■ **Problem requirements**: From the records below, take each line where the string "Stone" shows up and copy it.

Collection entries
»»

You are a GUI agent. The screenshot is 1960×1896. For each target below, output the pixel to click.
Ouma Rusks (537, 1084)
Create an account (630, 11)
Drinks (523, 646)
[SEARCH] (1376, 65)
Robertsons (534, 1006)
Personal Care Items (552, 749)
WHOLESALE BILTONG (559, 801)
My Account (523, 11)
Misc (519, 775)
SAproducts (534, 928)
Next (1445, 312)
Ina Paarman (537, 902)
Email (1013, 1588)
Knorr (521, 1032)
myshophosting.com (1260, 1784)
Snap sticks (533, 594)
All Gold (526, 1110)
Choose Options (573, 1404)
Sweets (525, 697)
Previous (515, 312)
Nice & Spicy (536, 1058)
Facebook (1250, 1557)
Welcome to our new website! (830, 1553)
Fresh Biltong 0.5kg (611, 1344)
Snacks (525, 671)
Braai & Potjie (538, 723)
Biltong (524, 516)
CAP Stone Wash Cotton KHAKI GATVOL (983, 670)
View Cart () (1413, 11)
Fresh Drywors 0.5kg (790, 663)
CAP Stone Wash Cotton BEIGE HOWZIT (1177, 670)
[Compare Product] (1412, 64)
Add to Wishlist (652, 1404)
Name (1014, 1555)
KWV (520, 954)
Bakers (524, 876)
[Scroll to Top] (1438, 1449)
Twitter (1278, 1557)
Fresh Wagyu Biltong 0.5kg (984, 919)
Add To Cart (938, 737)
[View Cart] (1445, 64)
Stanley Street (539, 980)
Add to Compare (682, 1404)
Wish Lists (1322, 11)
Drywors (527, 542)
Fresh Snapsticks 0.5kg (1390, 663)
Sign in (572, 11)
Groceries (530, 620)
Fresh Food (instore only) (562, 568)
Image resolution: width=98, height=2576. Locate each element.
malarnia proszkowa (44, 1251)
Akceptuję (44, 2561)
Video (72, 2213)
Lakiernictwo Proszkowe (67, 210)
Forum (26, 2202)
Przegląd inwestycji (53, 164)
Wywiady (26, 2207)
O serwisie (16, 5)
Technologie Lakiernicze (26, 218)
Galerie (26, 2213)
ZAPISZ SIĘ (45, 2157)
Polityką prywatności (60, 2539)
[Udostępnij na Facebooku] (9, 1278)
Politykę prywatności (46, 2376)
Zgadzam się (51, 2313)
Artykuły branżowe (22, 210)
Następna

««

■ **Answer to the exercise**:
CAP Stone Wash Cotton KHAKI GATVOL (983, 670)
CAP Stone Wash Cotton BEIGE HOWZIT (1177, 670)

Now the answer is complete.